▸ YOUR TASK
The answer is to be all of the data below, reproduced exactly.

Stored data
----

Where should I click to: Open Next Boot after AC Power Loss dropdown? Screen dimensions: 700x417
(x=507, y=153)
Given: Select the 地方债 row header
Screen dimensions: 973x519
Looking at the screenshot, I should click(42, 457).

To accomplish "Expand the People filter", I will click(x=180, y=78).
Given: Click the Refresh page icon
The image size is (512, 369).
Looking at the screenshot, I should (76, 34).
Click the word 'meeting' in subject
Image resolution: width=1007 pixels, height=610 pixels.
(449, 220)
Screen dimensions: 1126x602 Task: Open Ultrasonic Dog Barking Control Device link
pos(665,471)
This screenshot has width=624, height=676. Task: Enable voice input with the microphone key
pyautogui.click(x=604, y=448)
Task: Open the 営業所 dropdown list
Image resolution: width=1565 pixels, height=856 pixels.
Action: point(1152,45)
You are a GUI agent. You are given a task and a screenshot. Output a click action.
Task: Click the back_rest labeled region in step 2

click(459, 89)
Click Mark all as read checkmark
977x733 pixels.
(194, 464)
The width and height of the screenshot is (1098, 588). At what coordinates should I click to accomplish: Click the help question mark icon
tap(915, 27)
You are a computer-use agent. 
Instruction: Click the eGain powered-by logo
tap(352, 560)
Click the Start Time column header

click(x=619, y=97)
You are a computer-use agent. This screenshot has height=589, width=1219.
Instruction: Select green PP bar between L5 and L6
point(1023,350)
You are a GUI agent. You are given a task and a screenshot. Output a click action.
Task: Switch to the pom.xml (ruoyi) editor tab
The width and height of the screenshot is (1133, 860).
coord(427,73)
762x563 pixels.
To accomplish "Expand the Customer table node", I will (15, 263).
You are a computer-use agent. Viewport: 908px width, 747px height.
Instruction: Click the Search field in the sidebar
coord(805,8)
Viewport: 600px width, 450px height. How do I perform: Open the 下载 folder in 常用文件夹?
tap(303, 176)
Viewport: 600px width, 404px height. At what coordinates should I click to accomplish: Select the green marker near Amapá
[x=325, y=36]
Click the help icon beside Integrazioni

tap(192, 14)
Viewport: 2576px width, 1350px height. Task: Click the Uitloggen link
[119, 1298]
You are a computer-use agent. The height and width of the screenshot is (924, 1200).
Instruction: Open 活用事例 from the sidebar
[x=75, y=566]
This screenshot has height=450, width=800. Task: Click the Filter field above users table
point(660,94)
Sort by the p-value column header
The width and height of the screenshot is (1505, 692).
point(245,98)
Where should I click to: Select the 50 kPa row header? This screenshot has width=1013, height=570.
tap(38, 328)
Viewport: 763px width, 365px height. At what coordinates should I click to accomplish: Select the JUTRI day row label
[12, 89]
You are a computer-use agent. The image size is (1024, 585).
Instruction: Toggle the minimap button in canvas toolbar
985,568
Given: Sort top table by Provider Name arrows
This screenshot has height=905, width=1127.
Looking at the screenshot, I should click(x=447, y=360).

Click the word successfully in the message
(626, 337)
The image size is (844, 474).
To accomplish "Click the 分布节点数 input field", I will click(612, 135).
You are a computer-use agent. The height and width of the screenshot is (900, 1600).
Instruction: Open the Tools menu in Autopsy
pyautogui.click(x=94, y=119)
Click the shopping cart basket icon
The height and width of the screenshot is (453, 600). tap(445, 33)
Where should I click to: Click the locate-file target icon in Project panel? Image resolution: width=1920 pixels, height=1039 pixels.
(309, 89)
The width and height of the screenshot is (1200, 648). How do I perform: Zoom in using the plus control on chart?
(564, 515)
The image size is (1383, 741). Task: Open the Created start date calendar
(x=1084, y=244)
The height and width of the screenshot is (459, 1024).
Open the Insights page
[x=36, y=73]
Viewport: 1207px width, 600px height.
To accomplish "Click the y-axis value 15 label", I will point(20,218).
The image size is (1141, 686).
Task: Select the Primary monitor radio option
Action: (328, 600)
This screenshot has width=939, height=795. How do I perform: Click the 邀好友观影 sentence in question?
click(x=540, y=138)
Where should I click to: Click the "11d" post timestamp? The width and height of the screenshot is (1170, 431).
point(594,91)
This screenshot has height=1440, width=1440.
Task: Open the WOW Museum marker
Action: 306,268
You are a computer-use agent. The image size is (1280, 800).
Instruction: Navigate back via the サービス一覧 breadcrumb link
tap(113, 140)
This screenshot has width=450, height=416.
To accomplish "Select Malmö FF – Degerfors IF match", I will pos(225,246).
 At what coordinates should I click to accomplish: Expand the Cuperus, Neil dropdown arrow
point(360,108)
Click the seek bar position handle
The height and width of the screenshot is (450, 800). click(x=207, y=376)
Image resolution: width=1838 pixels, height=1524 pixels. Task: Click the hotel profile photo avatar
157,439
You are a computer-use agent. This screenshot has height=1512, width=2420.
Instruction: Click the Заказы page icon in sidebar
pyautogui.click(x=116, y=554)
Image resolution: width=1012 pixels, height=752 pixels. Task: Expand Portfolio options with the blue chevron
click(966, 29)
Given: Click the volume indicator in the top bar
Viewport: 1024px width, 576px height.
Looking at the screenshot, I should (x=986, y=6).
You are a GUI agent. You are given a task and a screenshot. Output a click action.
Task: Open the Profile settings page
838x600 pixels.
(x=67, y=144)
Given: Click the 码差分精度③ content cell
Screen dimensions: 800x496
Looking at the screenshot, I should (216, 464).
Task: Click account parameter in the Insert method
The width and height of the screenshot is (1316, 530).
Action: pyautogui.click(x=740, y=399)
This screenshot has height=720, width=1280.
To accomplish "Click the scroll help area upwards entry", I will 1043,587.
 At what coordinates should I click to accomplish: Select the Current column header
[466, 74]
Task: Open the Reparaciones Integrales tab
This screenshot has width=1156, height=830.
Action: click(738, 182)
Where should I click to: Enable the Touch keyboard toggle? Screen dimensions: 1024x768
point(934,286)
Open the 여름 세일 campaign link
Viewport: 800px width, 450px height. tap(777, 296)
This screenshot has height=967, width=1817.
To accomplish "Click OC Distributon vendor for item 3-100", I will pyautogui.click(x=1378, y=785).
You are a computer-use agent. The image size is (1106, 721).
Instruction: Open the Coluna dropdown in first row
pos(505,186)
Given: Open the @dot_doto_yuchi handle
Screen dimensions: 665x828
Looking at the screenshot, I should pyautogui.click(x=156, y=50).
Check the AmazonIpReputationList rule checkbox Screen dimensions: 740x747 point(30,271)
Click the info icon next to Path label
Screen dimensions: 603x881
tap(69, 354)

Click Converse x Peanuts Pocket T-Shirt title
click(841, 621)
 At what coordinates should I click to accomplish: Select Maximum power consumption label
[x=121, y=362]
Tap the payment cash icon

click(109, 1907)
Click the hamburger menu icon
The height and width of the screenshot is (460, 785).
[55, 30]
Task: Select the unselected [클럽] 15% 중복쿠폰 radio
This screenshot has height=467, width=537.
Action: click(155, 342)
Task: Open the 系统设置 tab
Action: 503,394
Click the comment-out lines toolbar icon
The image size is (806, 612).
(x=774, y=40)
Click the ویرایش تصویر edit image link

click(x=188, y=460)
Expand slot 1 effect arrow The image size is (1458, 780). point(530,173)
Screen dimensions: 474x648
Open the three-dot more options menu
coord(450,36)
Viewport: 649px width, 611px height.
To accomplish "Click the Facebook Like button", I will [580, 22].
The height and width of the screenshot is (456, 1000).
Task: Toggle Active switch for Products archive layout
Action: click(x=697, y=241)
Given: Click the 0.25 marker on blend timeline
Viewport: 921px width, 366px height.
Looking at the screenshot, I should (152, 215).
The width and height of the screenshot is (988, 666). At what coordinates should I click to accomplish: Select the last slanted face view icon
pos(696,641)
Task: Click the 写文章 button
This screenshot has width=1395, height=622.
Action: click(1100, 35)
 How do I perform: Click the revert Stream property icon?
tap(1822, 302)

----

▸ SOLUTION BELOW
Where should I click to: Open Next Boot after AC Power Loss dropdown? Screen dimensions: 700x417
(x=507, y=153)
Given: Select the 地方债 row header
Screen dimensions: 973x519
Looking at the screenshot, I should click(42, 457).

To accomplish "Expand the People filter", I will click(x=180, y=78).
Given: Click the Refresh page icon
The image size is (512, 369).
Looking at the screenshot, I should (76, 34).
Click the word 'meeting' in subject
Image resolution: width=1007 pixels, height=610 pixels.
(449, 220)
Screen dimensions: 1126x602 Task: Open Ultrasonic Dog Barking Control Device link
pos(665,471)
This screenshot has width=624, height=676. Task: Enable voice input with the microphone key
pyautogui.click(x=604, y=448)
Task: Open the 営業所 dropdown list
Image resolution: width=1565 pixels, height=856 pixels.
Action: point(1152,45)
You are a GUI agent. You are given a task and a screenshot. Output a click action.
Task: Click the back_rest labeled region in step 2

click(459, 89)
Click Mark all as read checkmark
977x733 pixels.
(194, 464)
The width and height of the screenshot is (1098, 588). At what coordinates should I click to accomplish: Click the help question mark icon
tap(915, 27)
You are a computer-use agent. 
Instruction: Click the eGain powered-by logo
tap(352, 560)
Click the Start Time column header

click(x=619, y=97)
You are a computer-use agent. This screenshot has height=589, width=1219.
Instruction: Select green PP bar between L5 and L6
point(1023,350)
You are a GUI agent. You are given a task and a screenshot. Output a click action.
Task: Switch to the pom.xml (ruoyi) editor tab
The width and height of the screenshot is (1133, 860).
coord(427,73)
762x563 pixels.
To accomplish "Expand the Customer table node", I will (15, 263).
You are a computer-use agent. Viewport: 908px width, 747px height.
Instruction: Click the Search field in the sidebar
coord(805,8)
Viewport: 600px width, 450px height. How do I perform: Open the 下载 folder in 常用文件夹?
tap(303, 176)
Viewport: 600px width, 404px height. At what coordinates should I click to accomplish: Select the green marker near Amapá
[x=325, y=36]
Click the help icon beside Integrazioni

tap(192, 14)
Viewport: 2576px width, 1350px height. Task: Click the Uitloggen link
[119, 1298]
You are a computer-use agent. The height and width of the screenshot is (924, 1200).
Instruction: Open 活用事例 from the sidebar
[x=75, y=566]
This screenshot has height=450, width=800. Task: Click the Filter field above users table
point(660,94)
Sort by the p-value column header
The width and height of the screenshot is (1505, 692).
point(245,98)
Where should I click to: Select the 50 kPa row header? This screenshot has width=1013, height=570.
tap(38, 328)
Viewport: 763px width, 365px height. At what coordinates should I click to accomplish: Select the JUTRI day row label
[12, 89]
You are a computer-use agent. The image size is (1024, 585).
Instruction: Toggle the minimap button in canvas toolbar
985,568
Given: Sort top table by Provider Name arrows
This screenshot has height=905, width=1127.
Looking at the screenshot, I should click(x=447, y=360).

Click the word successfully in the message
(626, 337)
The image size is (844, 474).
To accomplish "Click the 分布节点数 input field", I will click(612, 135).
You are a computer-use agent. The height and width of the screenshot is (900, 1600).
Instruction: Open the Tools menu in Autopsy
pyautogui.click(x=94, y=119)
Click the shopping cart basket icon
The height and width of the screenshot is (453, 600). tap(445, 33)
Where should I click to: Click the locate-file target icon in Project panel? Image resolution: width=1920 pixels, height=1039 pixels.
(309, 89)
The width and height of the screenshot is (1200, 648). How do I perform: Zoom in using the plus control on chart?
(564, 515)
The image size is (1383, 741). Task: Open the Created start date calendar
(x=1084, y=244)
The height and width of the screenshot is (459, 1024).
Open the Insights page
[x=36, y=73]
Viewport: 1207px width, 600px height.
To accomplish "Click the y-axis value 15 label", I will point(20,218).
The image size is (1141, 686).
Task: Select the Primary monitor radio option
Action: (328, 600)
This screenshot has width=939, height=795. How do I perform: Click the 邀好友观影 sentence in question?
click(x=540, y=138)
Where should I click to: Click the "11d" post timestamp? The width and height of the screenshot is (1170, 431).
point(594,91)
This screenshot has height=1440, width=1440.
Task: Open the WOW Museum marker
Action: 306,268
You are a computer-use agent. The image size is (1280, 800).
Instruction: Navigate back via the サービス一覧 breadcrumb link
tap(113, 140)
This screenshot has width=450, height=416.
To accomplish "Select Malmö FF – Degerfors IF match", I will pos(225,246).
 At what coordinates should I click to accomplish: Expand the Cuperus, Neil dropdown arrow
point(360,108)
Click the seek bar position handle
The height and width of the screenshot is (450, 800). click(x=207, y=376)
Image resolution: width=1838 pixels, height=1524 pixels. Task: Click the hotel profile photo avatar
157,439
You are a computer-use agent. This screenshot has height=1512, width=2420.
Instruction: Click the Заказы page icon in sidebar
pyautogui.click(x=116, y=554)
Image resolution: width=1012 pixels, height=752 pixels. Task: Expand Portfolio options with the blue chevron
click(966, 29)
Given: Click the volume indicator in the top bar
Viewport: 1024px width, 576px height.
Looking at the screenshot, I should (x=986, y=6).
You are a GUI agent. You are given a task and a screenshot. Output a click action.
Task: Open the Profile settings page
838x600 pixels.
(x=67, y=144)
Given: Click the 码差分精度③ content cell
Screen dimensions: 800x496
Looking at the screenshot, I should (216, 464).
Task: Click account parameter in the Insert method
The width and height of the screenshot is (1316, 530).
Action: pyautogui.click(x=740, y=399)
This screenshot has height=720, width=1280.
To accomplish "Click the scroll help area upwards entry", I will 1043,587.
 At what coordinates should I click to accomplish: Select the Current column header
[466, 74]
Task: Open the Reparaciones Integrales tab
This screenshot has width=1156, height=830.
Action: click(738, 182)
Where should I click to: Enable the Touch keyboard toggle? Screen dimensions: 1024x768
point(934,286)
Open the 여름 세일 campaign link
Viewport: 800px width, 450px height. tap(777, 296)
This screenshot has height=967, width=1817.
To accomplish "Click OC Distributon vendor for item 3-100", I will pyautogui.click(x=1378, y=785).
You are a computer-use agent. The image size is (1106, 721).
Instruction: Open the Coluna dropdown in first row
pos(505,186)
Given: Open the @dot_doto_yuchi handle
Screen dimensions: 665x828
Looking at the screenshot, I should pyautogui.click(x=156, y=50).
Check the AmazonIpReputationList rule checkbox Screen dimensions: 740x747 point(30,271)
Click the info icon next to Path label
Screen dimensions: 603x881
tap(69, 354)

Click Converse x Peanuts Pocket T-Shirt title
click(841, 621)
 At what coordinates should I click to accomplish: Select Maximum power consumption label
[x=121, y=362]
Tap the payment cash icon

click(109, 1907)
Click the hamburger menu icon
The height and width of the screenshot is (460, 785).
[55, 30]
Task: Select the unselected [클럽] 15% 중복쿠폰 radio
This screenshot has height=467, width=537.
Action: click(155, 342)
Task: Open the 系统设置 tab
Action: 503,394
Click the comment-out lines toolbar icon
The image size is (806, 612).
(x=774, y=40)
Click the ویرایش تصویر edit image link

click(x=188, y=460)
Expand slot 1 effect arrow The image size is (1458, 780). point(530,173)
Screen dimensions: 474x648
Open the three-dot more options menu
coord(450,36)
Viewport: 649px width, 611px height.
To accomplish "Click the Facebook Like button", I will [580, 22].
The height and width of the screenshot is (456, 1000).
Task: Toggle Active switch for Products archive layout
Action: click(x=697, y=241)
Given: Click the 0.25 marker on blend timeline
Viewport: 921px width, 366px height.
Looking at the screenshot, I should (152, 215).
The width and height of the screenshot is (988, 666). At what coordinates should I click to accomplish: Select the last slanted face view icon
pos(696,641)
Task: Click the 写文章 button
This screenshot has width=1395, height=622.
Action: click(1100, 35)
 How do I perform: Click the revert Stream property icon?
tap(1822, 302)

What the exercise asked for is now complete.